PPIと認知機能低下は関連するのか~デンマークの大規模研究

提供元:
ケアネット

PPIと認知機能低下は関連するのか~デンマークの大規模研究のイメージ

 プロトンポンプ阻害薬(PPI)の使用と認知症の関連における研究は、相反する結果が報告されている。今回、南デンマーク大学のMette Wod氏らが、デンマークにおける2つの大規模な集団ベースの双生児研究で検討したところ、PPI使用と認知機能低下には関連が認められなかった。Clinical Gastroenterology and Hepatology誌オンライン版2018年1月29日号に掲載。

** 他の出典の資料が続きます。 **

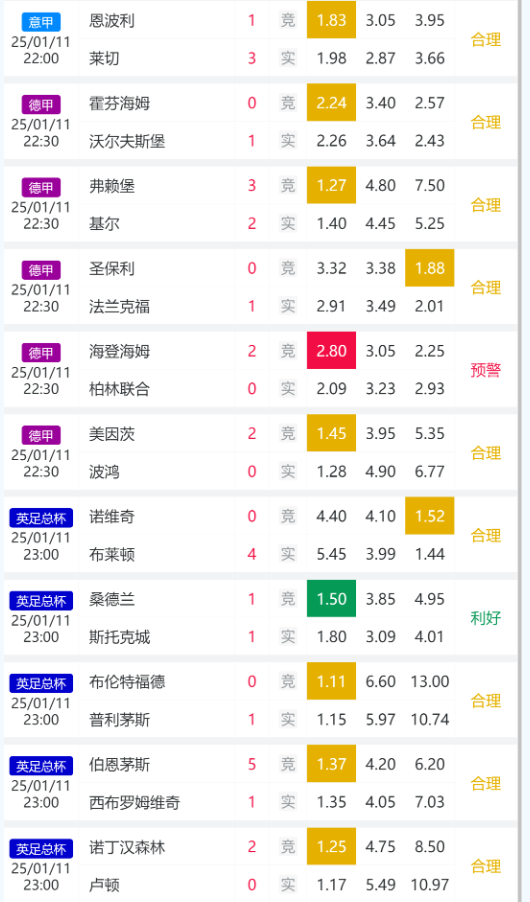Open team 沃尔夫斯堡
The image size is (530, 902).
[127, 141]
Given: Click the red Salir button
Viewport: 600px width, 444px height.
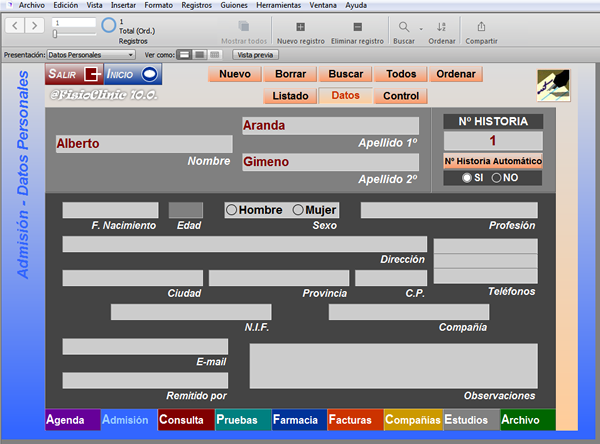Looking at the screenshot, I should (x=74, y=74).
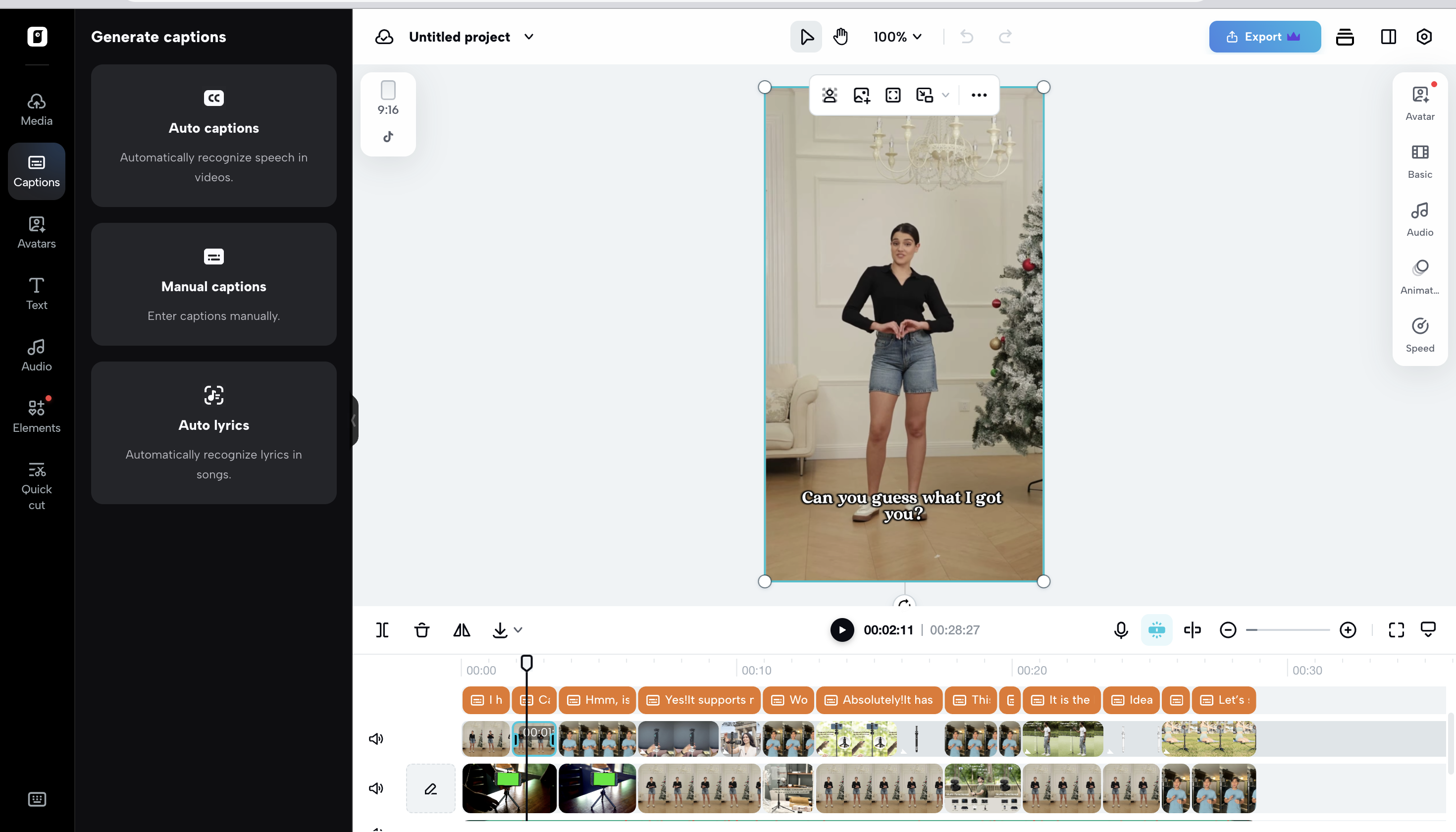Click the fullscreen preview icon
The width and height of the screenshot is (1456, 832).
pos(1396,630)
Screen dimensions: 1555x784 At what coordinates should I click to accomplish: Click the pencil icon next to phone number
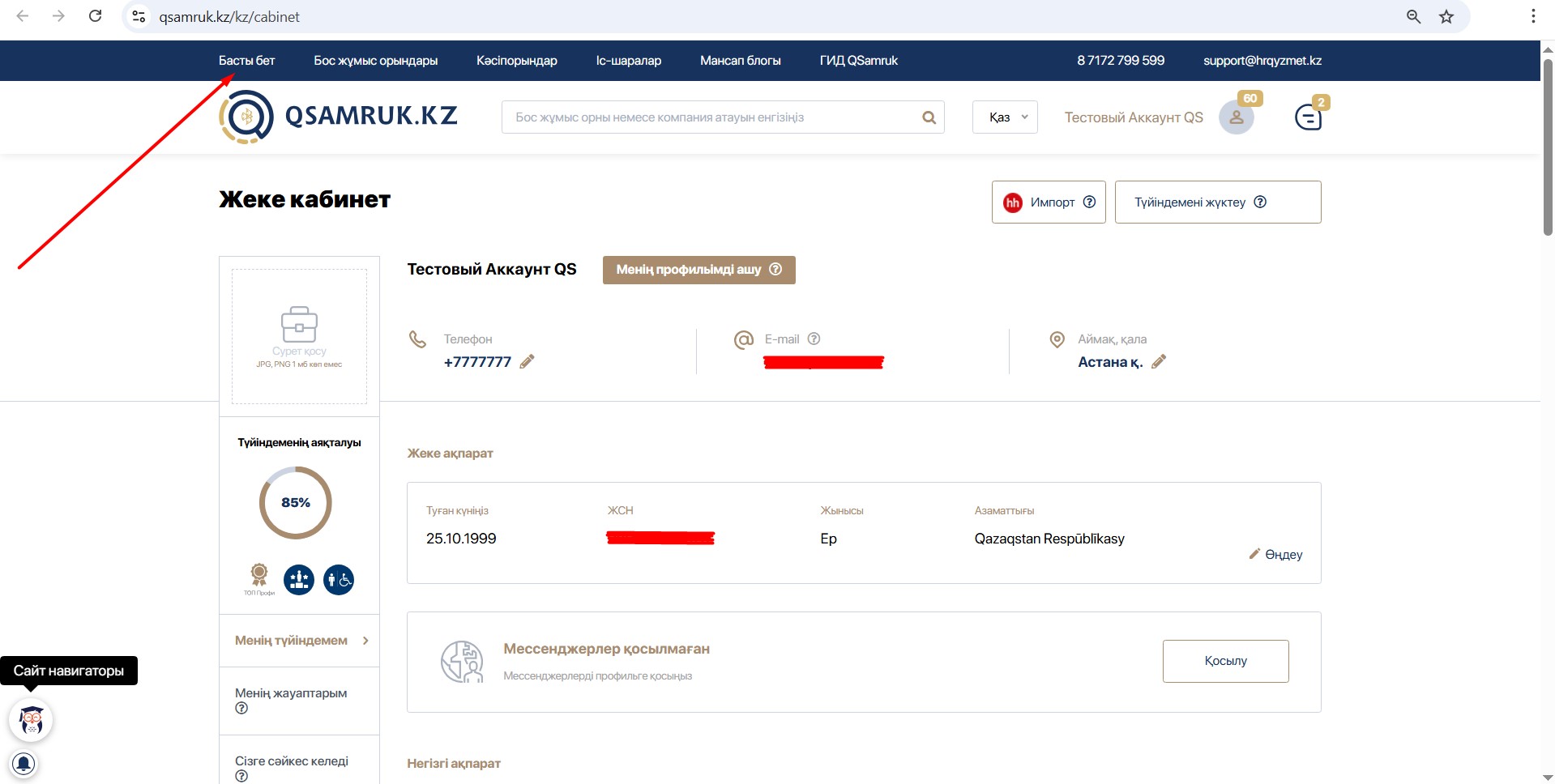pyautogui.click(x=527, y=362)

 本研究は前向き研究で、46~67歳の中年の研究(Middle Aged Danish Twin study、2,346例、認知機能評価を10年実施)および高齢者の研究(Longitudinal Study of Aging Danish Twins、2,475例、認知機能評価を2年実施)からデータを収集した。著者らは、全国処方登録のデータを使用し、調査登録前の2年間および追跡期間中のPPIの累積使用量を、規定された1日投与量(defined daily dose:DDD)で定量した。多変量線形回帰モデルを用いて、PPI累積使用量、ベースライン時の認知機能総合スコア、追跡期間中のスコア低下の関連について調べた。

 主な結果は以下のとおり。

・中年での研究では、調査登録前にPPIを使用している群でベースライン時の平均認知機能スコアがやや低かった。
・中年での研究では、PPI高使用者(400DDD以上)における調整スコアは、非使用者より低かった(PPI高使用者の平均粗スコア:43.4±13.1、非使用者の平均粗スコア:46.8±10.2、調整差:0.69ポイント、95%CI:-4.98~3.61)。
・高齢者の双生児の縦断研究では、PPI高使用者は、非使用者よりも調整スコアが高かった(PPI高使用者の平均粗スコア:35.2±10.8、非使用者の平均粗スコア:36.2±11.1、調整差:0.95ポイント、95%CI:-1.88~3.79)。
・認知機能低下については、高齢者の縦断研究では、ベースライン時と追跡期間のスコアの調整平均差は、PPI高使用者のほうが非使用者より低かった(PPI高使用者の平均粗スコア:ベースライン時36.6±10.1/追跡期間34.3±12.3、非使用者の平均粗スコア:ベースライン時38.1±10.5/追跡期間37.6±11.3、調整差:1.22ポイント、95%CI:-3.73~1.29)。
・中年での研究では、PPI使用の最も多い群(1,600DDD以上)は、非使用者よりも認知機能低下が若干少なかった(PPI高使用者の平均粗スコア:ベースライン時43.4±10.1/追跡期間時41.3±9.7、非使用者の平均粗スコア:ベースライン時49.1±10.2/追跡期間時46.3±9.9、調整差:0.94ポイント、95%CI:-1.63~3.50)。
・PPI使用者と非使用者のスコアの差は有意ではなかった。